Carolyn Twomley, Staff Writer

The quick modernization of society popularized having the latest and greatest technology. When Apple unveils its new devices, it seems like they are either over the top with new bells and whistles or include one minor detail that is advertised as a life altering. The level of extravagance with the products never comes in the form of a happy medium—it’s always too much or not enough.
I was captivated by the announcement of the new AirPods Pro. The original AirPods came in compact, sleek case with the earpieces held in place by magnets to ensure they are secure. The only change from the original AirPods is that there is an additional silicone add-on to the ear piece. Their newly designed case is larger and more oddly shaped than the palm-sized case of the first AirPods.
Apple advertises these minor advancements as “groundbreaking,” attempting to persuade the audience that these tiny changes are essential to us. The new iPhone 11 Pro and iPhone 11 Pro Max now consist of three cameras on the back of the phone.

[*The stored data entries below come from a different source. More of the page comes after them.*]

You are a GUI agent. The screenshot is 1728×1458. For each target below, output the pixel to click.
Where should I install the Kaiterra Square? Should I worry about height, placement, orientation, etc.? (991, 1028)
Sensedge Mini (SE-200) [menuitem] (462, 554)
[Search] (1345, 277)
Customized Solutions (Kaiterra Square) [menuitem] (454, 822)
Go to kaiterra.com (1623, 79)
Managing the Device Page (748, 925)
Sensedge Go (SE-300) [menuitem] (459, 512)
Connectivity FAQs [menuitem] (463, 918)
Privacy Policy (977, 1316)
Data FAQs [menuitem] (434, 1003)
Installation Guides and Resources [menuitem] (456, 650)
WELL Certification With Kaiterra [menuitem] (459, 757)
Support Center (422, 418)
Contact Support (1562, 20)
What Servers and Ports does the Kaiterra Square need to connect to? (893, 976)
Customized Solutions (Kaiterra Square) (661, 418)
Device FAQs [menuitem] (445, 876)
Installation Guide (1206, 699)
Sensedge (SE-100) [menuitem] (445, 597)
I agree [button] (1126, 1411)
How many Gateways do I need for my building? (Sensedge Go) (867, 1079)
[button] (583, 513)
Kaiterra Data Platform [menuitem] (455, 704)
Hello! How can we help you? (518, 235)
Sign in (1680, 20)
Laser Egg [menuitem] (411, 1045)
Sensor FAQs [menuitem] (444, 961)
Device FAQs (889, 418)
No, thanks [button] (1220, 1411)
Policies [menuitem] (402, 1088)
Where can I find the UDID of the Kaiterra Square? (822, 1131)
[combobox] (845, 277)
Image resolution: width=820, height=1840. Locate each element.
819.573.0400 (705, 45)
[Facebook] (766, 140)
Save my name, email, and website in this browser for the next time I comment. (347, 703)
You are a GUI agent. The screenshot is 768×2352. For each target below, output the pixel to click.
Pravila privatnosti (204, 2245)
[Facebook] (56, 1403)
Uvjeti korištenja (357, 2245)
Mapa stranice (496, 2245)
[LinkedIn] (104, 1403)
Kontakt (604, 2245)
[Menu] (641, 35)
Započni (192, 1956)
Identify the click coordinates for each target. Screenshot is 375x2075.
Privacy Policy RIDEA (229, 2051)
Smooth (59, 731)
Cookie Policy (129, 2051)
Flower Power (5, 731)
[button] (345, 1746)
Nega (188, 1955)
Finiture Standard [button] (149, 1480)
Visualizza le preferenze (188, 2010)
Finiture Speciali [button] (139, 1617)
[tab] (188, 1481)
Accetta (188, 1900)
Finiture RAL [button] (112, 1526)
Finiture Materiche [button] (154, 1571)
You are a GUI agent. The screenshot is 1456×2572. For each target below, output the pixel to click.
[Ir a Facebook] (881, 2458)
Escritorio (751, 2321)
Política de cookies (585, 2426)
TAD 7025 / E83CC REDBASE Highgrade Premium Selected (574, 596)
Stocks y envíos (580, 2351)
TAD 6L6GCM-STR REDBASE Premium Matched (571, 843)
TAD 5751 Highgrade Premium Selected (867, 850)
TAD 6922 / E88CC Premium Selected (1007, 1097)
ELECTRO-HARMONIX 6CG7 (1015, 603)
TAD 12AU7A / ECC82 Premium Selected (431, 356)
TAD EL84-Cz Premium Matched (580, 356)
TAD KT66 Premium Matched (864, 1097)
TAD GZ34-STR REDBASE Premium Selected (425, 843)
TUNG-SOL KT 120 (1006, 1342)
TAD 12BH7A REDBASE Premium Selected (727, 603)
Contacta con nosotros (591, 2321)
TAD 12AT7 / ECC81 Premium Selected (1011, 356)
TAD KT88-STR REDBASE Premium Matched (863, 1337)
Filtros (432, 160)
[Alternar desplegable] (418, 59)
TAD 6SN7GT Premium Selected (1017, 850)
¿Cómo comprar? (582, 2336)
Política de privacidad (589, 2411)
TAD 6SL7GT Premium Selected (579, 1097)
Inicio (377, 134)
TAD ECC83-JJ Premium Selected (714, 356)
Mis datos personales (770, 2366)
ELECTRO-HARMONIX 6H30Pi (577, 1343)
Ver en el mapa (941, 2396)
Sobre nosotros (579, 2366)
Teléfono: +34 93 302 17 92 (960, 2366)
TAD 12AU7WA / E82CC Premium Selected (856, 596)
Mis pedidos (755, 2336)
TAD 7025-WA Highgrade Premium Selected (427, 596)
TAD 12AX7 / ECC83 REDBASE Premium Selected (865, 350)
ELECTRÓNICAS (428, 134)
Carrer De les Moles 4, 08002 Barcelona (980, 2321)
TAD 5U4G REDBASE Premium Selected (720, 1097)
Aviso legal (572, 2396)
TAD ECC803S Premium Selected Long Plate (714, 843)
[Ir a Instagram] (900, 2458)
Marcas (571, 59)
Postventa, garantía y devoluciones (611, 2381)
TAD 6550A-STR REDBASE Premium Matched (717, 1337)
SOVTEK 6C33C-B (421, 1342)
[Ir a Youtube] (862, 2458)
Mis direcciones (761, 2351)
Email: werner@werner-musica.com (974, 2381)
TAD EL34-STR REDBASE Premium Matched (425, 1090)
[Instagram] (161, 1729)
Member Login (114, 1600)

picture courtesy of Vinay Khosla

Played off as a crucial feature for all your picture-taking needs, the reality of this new feature seems only to be added to give the phone a “unique” aesthetic to set it apart from its competitors. Although it may appeal to avid photographers, it doesn’t really justify the $1,000 price tag.
At the same time, the variety of colors that the phones come in are also very attractive to the consumer’s eye, and Apple knows this. The iPhone 11 comes in six new colors: black, white, red, purple, green and yellow. As if it wasn’t obvious, any protective case will hide the color of the phone and mask your style.
After last year’s significant drop in sales for the iPhone X due to the sheer cost of the phone, Apple reevaluated their pricing to accommodate for those who didn’t want to pay upwards of $300 more for an upgrade of the product they already have and created a starting price of $700 for the iPhone 11.
Apple’s focus on appealing toward modern generations has taken over the design of its products. Being set on creating more efficient ways to complete simple tasks has become excessive.